Weighted Factors for Product Selection

Every so often, I will write up a standard quantitative procedure, usually because someone has asked me about it.  For instance, see Pay Plan Math, What Is Accuracy, and Know Your Time Series.  Today, it’s weighted-factor analysis for product selection.  At a high level, this procedure is:

  1. Gather your requirements and selection criteria
  2. Quantify how important each criterion is
  3. Grade the vendor responses
  4. Compute numerical scores

Gather Requirements and Criteria

First, through interviews and maybe some direct observation, discover why we need the product.  In my business, this is generally a software product, but it could be anything.  Next, determine what are the requirements and selection criteria.

Selection criteria are the features we will evaluate to decide which product is the best fit, whereas requirements are features the product must have to even be considered.  Don’t make the mistake of thinking requirements are just extra-special criteria.

If you’re looking to buy a car, and gas mileage is on the list, then a hybrid will score well on that criterion.  If you’re only looking to buy a hybrid, then that’s the category, and you’re not looking at gas cars at all.

The purpose of requirements is to define the category of product we’re looking for.

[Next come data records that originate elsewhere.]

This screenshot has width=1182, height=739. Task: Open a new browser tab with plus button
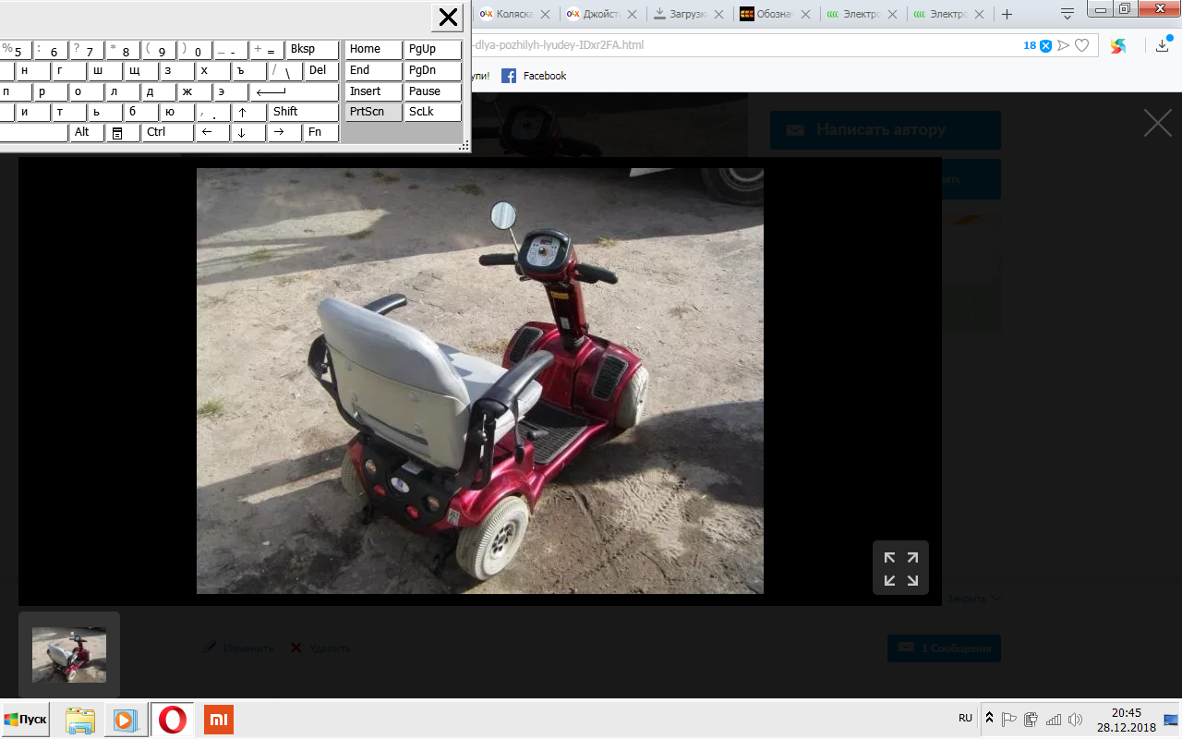[1007, 14]
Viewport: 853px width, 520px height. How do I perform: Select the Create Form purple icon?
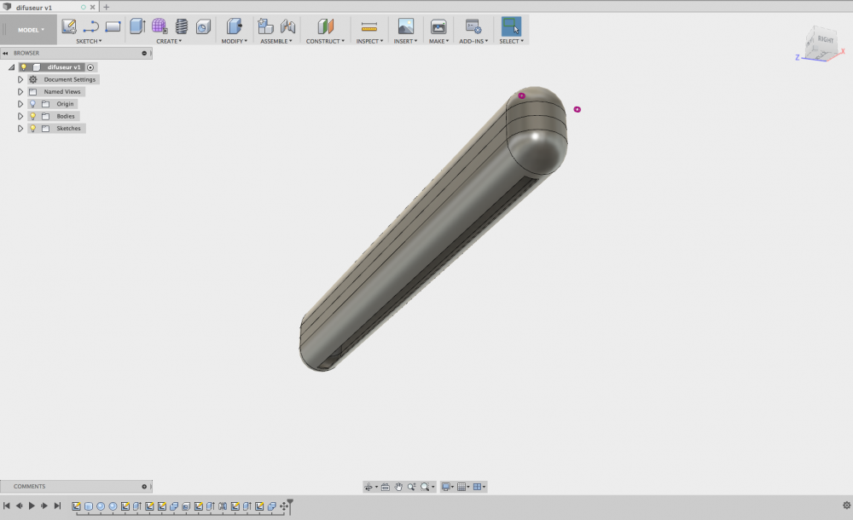pos(160,26)
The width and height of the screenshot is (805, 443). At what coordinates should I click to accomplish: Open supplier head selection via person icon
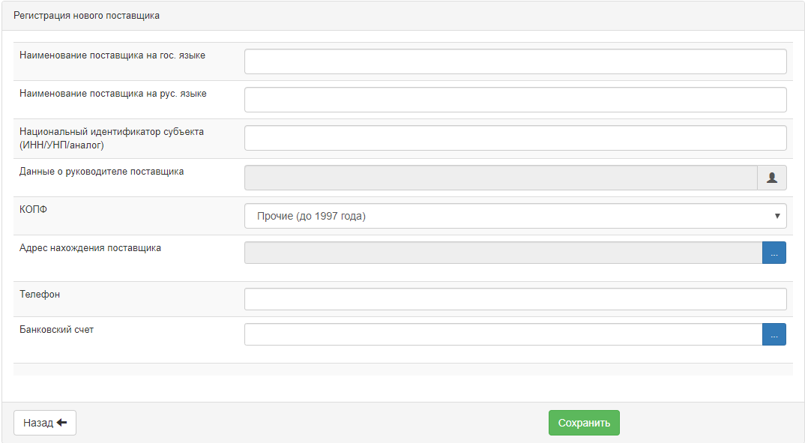tap(771, 178)
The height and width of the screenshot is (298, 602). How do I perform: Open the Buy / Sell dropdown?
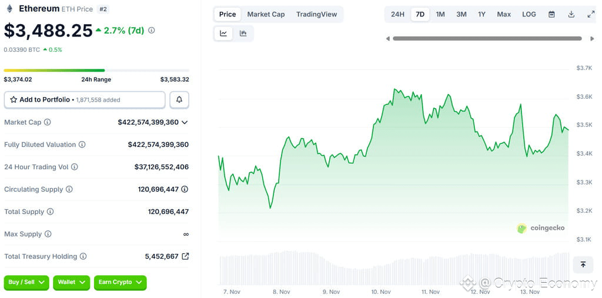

If you’re writing an RFP, the criteria are what the vendors respond to, and the requirements determine which vendors get the RFP.  When in doubt, send them the RFP anyway and let the vendor figure it out.

For example, if I am selecting cybersecurity software, I might want endpoint protection (EPP), endpoint detection and response (EDR), managed detection and response (MDR), or even a security operations center (SOC).  These all address the same problem, but they’re not the same product.

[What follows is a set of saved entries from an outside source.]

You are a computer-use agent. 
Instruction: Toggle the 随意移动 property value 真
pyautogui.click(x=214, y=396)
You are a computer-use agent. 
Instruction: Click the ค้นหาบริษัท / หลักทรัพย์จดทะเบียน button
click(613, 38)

Quantify Importance of the Criteria

In the chart, I show criteria scored on a scale of 1 to 5, which is typical. Then, for the sake of example, I norm these to a total score of 100.  This is probably overkill, but it’s fun to have 100 as a baseline.  Later, we’ll do the same with the final score.  Clients love simple numbers.

One way to explore the criteria is do a forced ranking from most important to least important.  This is not amenable to quantitative methods, but it’s a good way to get started.  Spend an hour in front of the whiteboard while the client staff fight it out over the ranking, then let them each do the 1 to 5, and average their responses.

Yet another way is to give each participant 100 points that he can allocate as desired across the criteria.  This is the most accurate, in terms of understanding tradeoffs, and it makes the math easy.

I like to keep the cost analysis separate from the features.  It is possible to turn the price proposal into another row among the criteria, but no one really thinks this way.  What you’re shooting for is, “this one scored 84 out of a hundred, and it’s $100,000 more than the one that scored 74,” with traceability back to the features that account for the difference.

Grade the Vendor Responses

Maybe you’ve sent an RFP and are now grading the proposals, or maybe you’re doing your own research. Using an RFP is handy because you can include the criteria and let the vendors tell you how they propose to meet them. In either case, you (and the committee) are responsible for assigning a number to indicate how well the product meets each criterion.

Here again, the 1 to 5 scale is popular and easy to use.  Obviously, grades supported by numbers are best.  For gas mileage, you can assign 1, 2, 3, 4, and 5 to specific ranges of MPG.  Something like “vendor support” can be tied to a service-level agreement in hours or minutes.

Compute the Final Score

This is called weighted-factor analysis because each product is scored according to its criteria grades, and the criteria have different weights.  It’s just like computing a weighted average.  Since we’ve normed the weights to 100 and we’re using a 5-point grading scale, we divide the totals by five to produce a score out of 100.  You can present this as a percentage if you want.

In our carefully contrived example, vendor #3 comes out on top even though they had the lowest raw score, because they scored well on the criteria that mattered most.

When data scientists say that “our precision exceeds our accuracy,” this is what they mean. Do not take this fundamentally subjective numerical score out to two decimal places.  The point of this procedure is not so much to generate a number, but to make the variables explicit.

The idea is that sum of many small decisions will be more accurate than one big one, particularly if there is consensus among the participants. Everyone on the committee should be able to say why the chosen product scored ten points better than the runner-up.

Also, to be a little bit pragmatic: now everyone has their fingerprints on the decision.  No one can complain that they weren’t consulted, or question how the decision was made.

Funny aside:  One of my first consulting projects was the selection of a networking vendor for Ford Credit. We did the full procedure: interviews, requirements, criteria, an RFP, a selection committee, bidder conferences, sealed bids, etc. Digital Equipment (DEC) won. Remember them? And then some big shot from the Glass House swooped in and gave the contract to IBM. What about our fancy RFP project? Well, it was “defective” because it failed to produce IBM as the winner. There was a saying in those days, “no one gets fired for buying IBM.” It was seen as the safe choice – and the only choice for risk-averse executives.

Author: Mark Virag

Management consultant specializing in software solutions for the auto finance industry.